----- Given records -----

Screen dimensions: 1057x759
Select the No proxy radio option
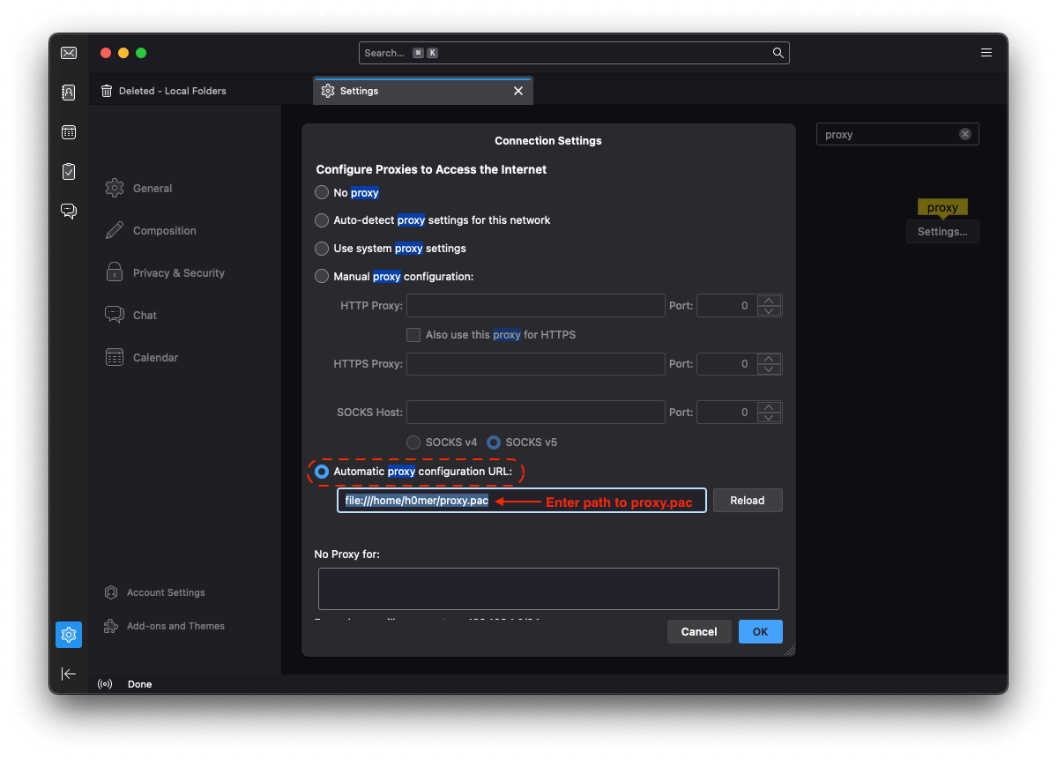click(322, 192)
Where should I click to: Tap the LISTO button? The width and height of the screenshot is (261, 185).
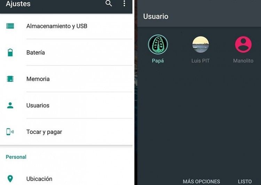coord(245,181)
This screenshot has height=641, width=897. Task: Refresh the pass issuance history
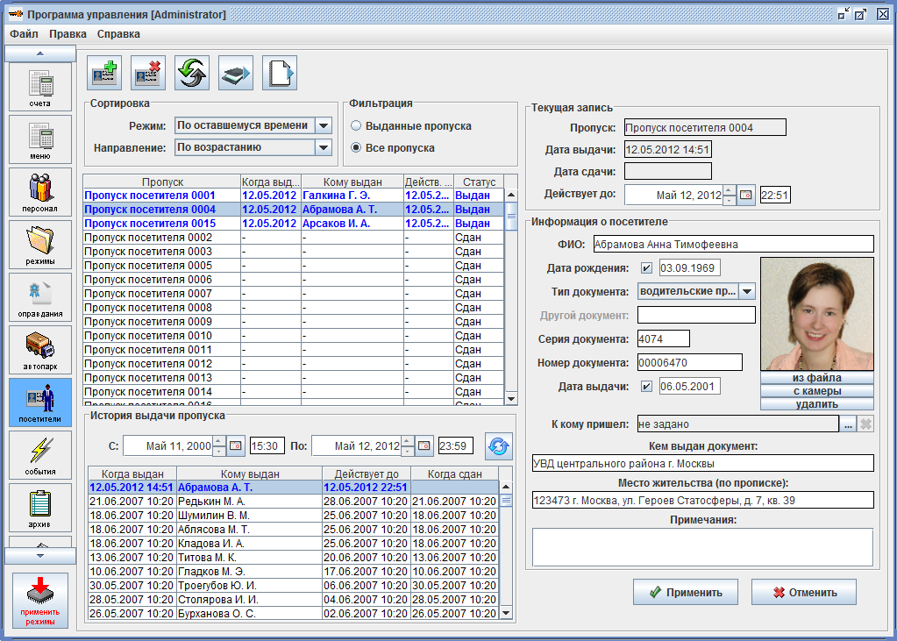pyautogui.click(x=499, y=446)
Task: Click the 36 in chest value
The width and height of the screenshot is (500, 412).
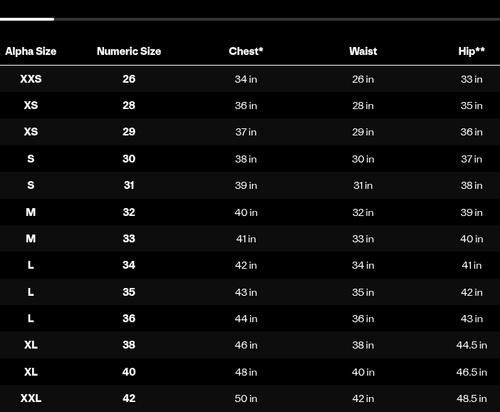Action: tap(246, 105)
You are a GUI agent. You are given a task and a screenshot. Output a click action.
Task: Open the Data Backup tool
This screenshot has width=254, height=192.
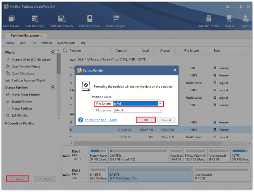point(11,21)
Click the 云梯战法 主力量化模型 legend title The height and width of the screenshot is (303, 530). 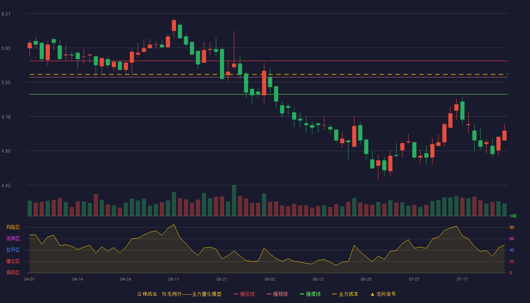coord(179,294)
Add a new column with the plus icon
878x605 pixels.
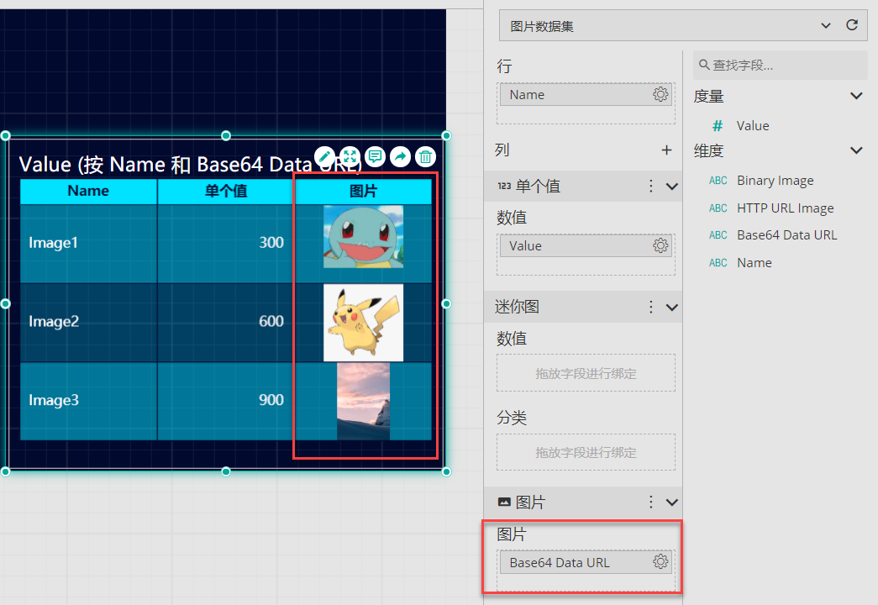[666, 150]
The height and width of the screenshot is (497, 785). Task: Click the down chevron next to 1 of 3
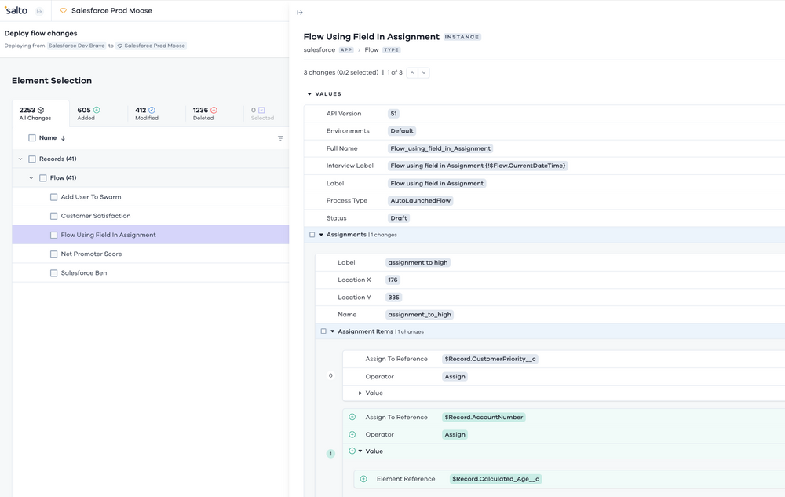(425, 72)
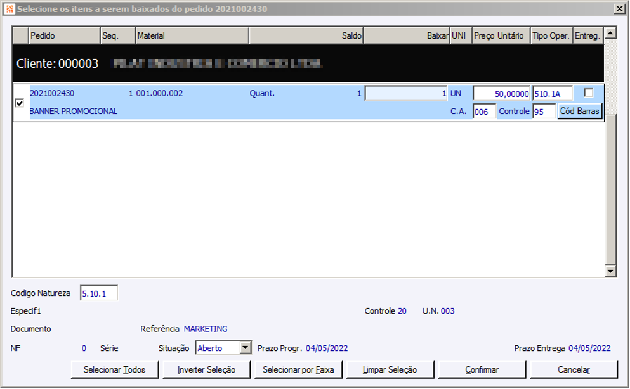
Task: Open the Cód Barras button
Action: click(x=579, y=111)
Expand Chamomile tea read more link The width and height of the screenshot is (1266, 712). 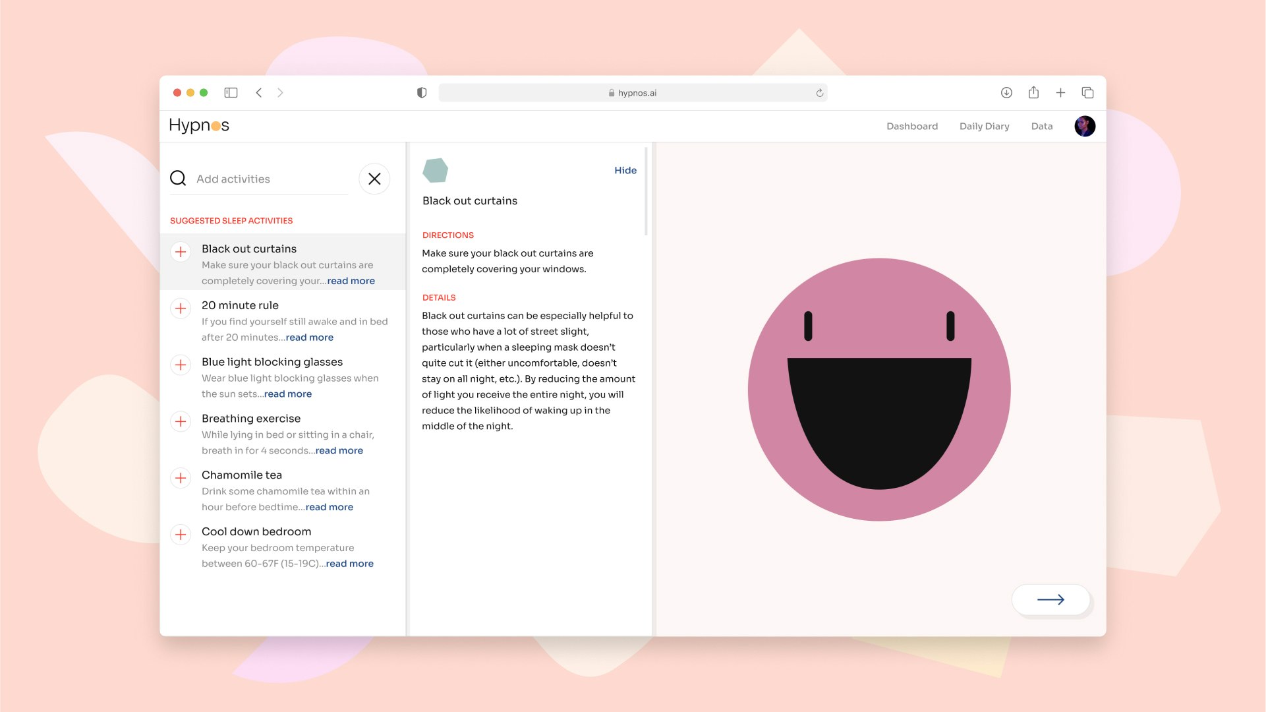pyautogui.click(x=329, y=507)
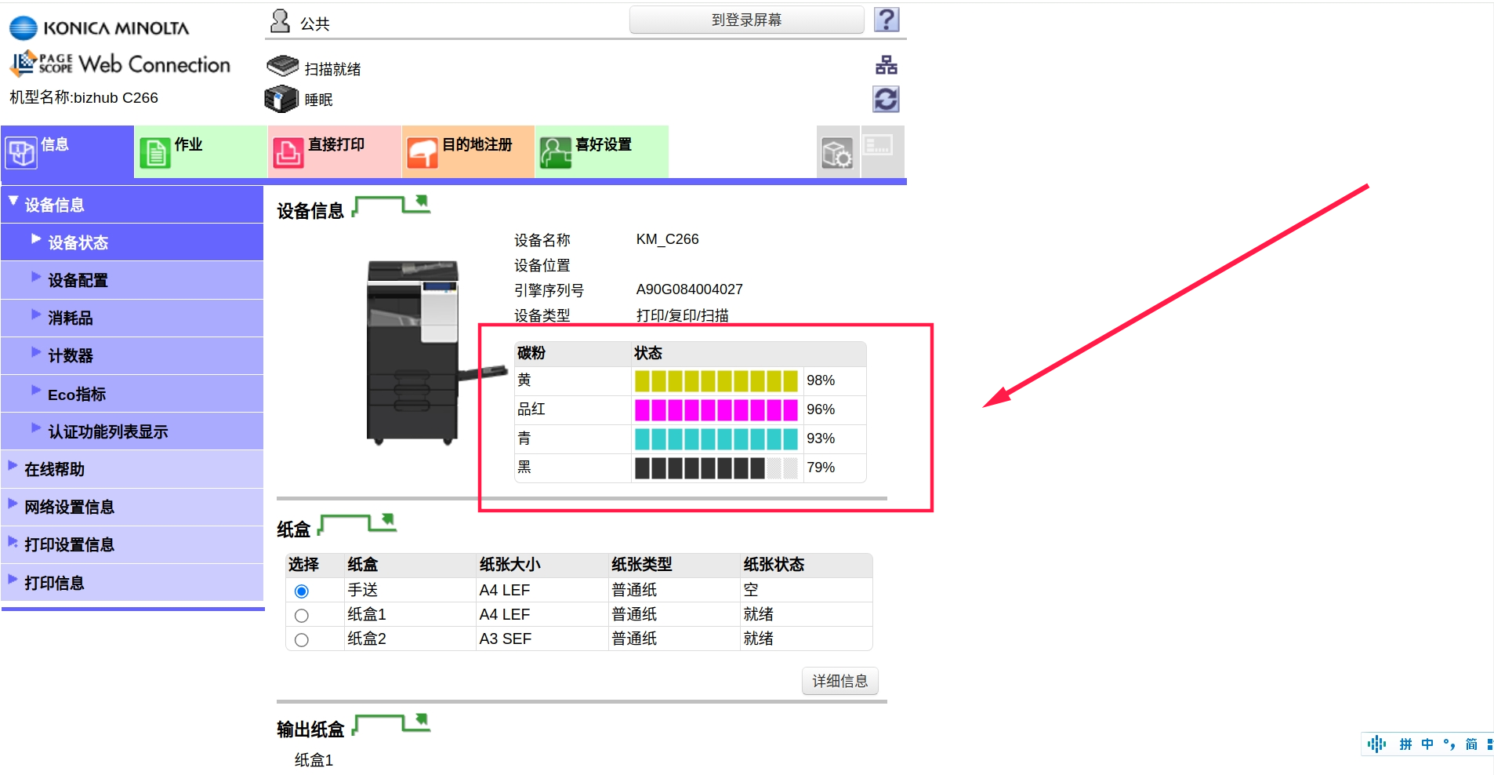Open the device settings gear-box icon
1494x775 pixels.
click(837, 153)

-----

■ Work instructions ■
Rewrite the records above as a numbered list, starting at the first line and ending at the line that contains "Action: tap(246, 105)", skipping any blank lines. Leave out the pictures.

■ Response to the task ■
1. Screen dimensions: 1057x759
2. Select the No proxy radio option
3. click(322, 192)
4. Where should I click to: Tap the LISTO button? The width and height of the screenshot is (261, 185).
5. coord(245,181)
6. This screenshot has height=641, width=897. Task: Refresh the pass issuance history
7. pyautogui.click(x=499, y=446)
8. Task: Click the 36 in chest value
9. The width and height of the screenshot is (500, 412).
10. Action: tap(246, 105)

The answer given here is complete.